Description of the task: Return, unchanged, the lines of the material below that begin with the line containing "This screenshot has height=632, width=1604." and run through the line containing "[x=488, y=20]", including both of those lines.

Extracted records
= = = = = = =

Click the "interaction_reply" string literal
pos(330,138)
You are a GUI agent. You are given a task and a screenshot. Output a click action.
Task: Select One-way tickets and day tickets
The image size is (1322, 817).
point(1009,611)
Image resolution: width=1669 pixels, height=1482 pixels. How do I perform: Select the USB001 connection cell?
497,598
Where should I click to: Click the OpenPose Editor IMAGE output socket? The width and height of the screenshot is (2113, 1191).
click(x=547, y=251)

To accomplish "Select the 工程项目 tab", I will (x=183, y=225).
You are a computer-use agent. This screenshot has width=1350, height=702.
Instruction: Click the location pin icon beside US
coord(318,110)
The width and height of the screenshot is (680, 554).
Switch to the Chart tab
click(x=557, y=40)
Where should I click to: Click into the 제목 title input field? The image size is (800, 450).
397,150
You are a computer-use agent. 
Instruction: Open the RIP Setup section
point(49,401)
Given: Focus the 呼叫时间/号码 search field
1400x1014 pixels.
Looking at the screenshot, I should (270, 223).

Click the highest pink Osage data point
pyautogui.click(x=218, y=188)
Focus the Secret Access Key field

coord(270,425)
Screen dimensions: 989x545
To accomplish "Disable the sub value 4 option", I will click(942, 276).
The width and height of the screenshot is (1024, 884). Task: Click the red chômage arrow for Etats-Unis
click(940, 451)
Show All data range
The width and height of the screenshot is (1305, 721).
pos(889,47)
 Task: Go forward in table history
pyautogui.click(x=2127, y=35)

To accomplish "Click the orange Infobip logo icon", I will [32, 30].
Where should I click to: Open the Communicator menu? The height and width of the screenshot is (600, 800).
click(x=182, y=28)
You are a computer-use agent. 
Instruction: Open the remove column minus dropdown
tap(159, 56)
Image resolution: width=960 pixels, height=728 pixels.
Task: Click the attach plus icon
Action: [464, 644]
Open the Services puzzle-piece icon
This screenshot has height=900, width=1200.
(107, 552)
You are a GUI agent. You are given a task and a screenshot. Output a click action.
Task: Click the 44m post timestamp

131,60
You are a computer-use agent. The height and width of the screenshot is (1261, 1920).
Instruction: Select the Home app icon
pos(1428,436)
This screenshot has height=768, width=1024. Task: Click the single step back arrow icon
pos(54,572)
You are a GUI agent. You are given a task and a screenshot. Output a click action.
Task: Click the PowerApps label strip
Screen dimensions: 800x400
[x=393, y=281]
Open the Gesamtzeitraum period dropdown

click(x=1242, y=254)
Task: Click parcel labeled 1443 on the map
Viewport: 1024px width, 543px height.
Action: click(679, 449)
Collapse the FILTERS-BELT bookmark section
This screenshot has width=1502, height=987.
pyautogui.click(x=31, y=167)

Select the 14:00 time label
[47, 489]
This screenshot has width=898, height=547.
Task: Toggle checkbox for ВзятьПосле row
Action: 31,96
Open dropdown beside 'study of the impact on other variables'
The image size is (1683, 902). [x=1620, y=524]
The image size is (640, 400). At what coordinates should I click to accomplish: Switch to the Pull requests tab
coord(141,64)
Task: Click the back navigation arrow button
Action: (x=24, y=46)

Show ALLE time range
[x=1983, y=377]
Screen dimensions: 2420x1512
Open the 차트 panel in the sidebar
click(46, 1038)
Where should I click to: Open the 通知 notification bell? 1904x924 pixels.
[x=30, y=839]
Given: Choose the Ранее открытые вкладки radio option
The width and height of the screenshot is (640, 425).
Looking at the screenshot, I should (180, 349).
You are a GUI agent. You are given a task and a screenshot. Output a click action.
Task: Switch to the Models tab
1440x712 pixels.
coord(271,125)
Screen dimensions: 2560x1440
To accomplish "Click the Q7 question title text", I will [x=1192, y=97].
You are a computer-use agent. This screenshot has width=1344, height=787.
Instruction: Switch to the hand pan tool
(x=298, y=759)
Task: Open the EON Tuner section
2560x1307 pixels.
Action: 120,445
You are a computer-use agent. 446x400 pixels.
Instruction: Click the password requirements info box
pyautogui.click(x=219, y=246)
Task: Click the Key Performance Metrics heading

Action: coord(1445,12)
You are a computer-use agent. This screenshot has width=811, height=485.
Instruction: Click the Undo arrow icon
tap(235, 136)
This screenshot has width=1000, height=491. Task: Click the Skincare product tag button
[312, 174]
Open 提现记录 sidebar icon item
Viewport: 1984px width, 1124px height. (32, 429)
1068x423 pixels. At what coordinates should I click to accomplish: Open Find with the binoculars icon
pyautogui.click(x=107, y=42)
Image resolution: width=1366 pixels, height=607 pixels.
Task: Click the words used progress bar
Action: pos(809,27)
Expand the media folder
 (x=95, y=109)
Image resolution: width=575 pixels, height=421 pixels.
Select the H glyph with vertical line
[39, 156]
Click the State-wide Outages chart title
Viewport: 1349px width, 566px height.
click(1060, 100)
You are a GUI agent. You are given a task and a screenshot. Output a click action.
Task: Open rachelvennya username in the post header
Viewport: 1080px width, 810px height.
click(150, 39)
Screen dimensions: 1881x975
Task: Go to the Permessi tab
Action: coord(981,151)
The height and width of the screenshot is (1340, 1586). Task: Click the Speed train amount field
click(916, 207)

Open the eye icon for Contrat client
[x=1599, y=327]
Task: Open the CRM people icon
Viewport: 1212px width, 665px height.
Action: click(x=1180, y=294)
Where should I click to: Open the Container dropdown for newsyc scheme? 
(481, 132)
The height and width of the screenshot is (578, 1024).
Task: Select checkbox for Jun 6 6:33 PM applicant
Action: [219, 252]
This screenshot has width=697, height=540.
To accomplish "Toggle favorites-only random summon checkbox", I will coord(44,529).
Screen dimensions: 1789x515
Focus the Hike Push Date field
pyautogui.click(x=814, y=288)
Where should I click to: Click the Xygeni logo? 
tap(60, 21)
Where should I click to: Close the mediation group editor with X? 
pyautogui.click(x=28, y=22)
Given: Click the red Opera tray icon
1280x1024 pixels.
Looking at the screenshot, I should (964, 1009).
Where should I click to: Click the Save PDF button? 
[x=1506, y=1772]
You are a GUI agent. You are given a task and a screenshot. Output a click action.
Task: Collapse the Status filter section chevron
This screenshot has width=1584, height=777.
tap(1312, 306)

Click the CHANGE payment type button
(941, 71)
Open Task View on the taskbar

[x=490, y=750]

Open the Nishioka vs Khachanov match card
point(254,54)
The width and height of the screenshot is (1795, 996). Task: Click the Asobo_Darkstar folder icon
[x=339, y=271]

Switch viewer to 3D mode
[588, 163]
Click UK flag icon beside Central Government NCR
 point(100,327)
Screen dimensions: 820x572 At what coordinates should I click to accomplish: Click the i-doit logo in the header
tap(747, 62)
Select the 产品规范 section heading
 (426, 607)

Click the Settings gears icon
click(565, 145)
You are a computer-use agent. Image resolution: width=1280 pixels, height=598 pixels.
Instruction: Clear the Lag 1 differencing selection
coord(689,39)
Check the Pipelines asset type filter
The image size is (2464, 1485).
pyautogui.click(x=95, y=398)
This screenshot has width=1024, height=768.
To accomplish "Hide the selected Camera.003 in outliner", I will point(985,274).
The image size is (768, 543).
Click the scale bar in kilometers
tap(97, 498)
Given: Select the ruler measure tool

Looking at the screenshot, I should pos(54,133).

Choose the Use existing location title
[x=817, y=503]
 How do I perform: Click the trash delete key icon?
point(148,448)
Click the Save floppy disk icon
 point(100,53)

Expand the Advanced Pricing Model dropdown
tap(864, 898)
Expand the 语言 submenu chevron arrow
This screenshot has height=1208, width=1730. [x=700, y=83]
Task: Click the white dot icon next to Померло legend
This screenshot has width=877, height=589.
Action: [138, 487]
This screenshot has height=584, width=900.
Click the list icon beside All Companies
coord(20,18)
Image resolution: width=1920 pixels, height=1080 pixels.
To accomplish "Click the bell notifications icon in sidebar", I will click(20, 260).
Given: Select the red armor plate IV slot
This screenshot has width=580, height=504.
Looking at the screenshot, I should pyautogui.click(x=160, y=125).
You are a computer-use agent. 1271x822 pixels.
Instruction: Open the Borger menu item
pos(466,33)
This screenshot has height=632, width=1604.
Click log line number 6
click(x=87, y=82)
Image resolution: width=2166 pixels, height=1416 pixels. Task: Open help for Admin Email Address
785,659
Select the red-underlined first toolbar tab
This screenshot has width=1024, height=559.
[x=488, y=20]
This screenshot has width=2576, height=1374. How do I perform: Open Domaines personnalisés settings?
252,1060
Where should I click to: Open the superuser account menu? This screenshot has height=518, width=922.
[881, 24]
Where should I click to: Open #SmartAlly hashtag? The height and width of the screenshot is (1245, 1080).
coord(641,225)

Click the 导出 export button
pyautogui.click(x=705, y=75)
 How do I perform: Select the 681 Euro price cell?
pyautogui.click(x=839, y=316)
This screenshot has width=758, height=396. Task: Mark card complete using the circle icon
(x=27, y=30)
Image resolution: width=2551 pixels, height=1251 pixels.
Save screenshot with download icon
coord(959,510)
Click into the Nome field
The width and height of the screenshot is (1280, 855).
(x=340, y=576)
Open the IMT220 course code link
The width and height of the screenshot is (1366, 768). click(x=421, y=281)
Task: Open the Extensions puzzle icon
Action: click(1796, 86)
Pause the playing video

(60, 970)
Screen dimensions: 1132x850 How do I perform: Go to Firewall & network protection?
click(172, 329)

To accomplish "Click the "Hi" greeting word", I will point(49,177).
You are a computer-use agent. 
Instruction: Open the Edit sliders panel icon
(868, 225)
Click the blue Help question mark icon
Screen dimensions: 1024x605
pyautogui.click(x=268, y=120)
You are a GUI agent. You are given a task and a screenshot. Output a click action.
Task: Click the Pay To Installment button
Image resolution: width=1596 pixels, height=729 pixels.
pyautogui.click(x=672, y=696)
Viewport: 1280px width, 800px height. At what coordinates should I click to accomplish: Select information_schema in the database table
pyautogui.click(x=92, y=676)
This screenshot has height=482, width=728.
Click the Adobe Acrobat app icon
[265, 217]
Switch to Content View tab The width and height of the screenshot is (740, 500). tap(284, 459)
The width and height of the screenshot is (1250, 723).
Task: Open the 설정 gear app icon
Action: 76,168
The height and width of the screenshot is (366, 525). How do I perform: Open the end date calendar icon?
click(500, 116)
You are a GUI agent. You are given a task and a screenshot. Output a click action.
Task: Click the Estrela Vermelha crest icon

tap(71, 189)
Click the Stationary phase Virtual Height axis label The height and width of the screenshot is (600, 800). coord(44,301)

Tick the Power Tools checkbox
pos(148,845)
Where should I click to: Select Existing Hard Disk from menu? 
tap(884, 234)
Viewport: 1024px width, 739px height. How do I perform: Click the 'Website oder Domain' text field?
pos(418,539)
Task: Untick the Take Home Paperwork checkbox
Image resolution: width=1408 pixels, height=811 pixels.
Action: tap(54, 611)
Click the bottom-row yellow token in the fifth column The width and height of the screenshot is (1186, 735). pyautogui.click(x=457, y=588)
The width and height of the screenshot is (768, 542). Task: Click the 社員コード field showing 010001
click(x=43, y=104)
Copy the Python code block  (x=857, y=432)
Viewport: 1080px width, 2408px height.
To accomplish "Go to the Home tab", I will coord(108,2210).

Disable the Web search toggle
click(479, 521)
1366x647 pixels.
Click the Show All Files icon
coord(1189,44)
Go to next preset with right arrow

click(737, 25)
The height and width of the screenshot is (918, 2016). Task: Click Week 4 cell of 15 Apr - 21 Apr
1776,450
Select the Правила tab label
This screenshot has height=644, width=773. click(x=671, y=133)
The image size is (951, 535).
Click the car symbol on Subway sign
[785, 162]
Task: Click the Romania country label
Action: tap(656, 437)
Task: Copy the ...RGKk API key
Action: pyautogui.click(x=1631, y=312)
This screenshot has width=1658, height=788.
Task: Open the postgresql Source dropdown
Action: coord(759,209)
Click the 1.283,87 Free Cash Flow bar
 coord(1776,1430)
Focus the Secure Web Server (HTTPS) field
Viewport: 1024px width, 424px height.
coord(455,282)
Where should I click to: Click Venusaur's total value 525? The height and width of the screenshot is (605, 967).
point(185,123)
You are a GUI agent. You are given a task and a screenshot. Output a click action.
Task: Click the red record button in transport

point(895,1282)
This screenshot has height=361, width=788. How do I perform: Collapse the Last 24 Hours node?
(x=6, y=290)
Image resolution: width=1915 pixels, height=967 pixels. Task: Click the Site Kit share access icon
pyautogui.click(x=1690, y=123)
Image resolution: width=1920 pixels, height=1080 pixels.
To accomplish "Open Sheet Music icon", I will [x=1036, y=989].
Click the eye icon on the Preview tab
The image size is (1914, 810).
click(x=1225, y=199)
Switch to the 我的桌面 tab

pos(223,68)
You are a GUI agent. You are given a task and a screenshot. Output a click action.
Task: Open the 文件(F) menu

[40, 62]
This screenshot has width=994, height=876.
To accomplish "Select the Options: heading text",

= = = = = = =

The reply:
This screenshot has height=632, width=1604.
Click log line number 6
click(x=87, y=82)
Image resolution: width=2166 pixels, height=1416 pixels. Task: Open help for Admin Email Address
785,659
Select the red-underlined first toolbar tab
This screenshot has width=1024, height=559.
[x=488, y=20]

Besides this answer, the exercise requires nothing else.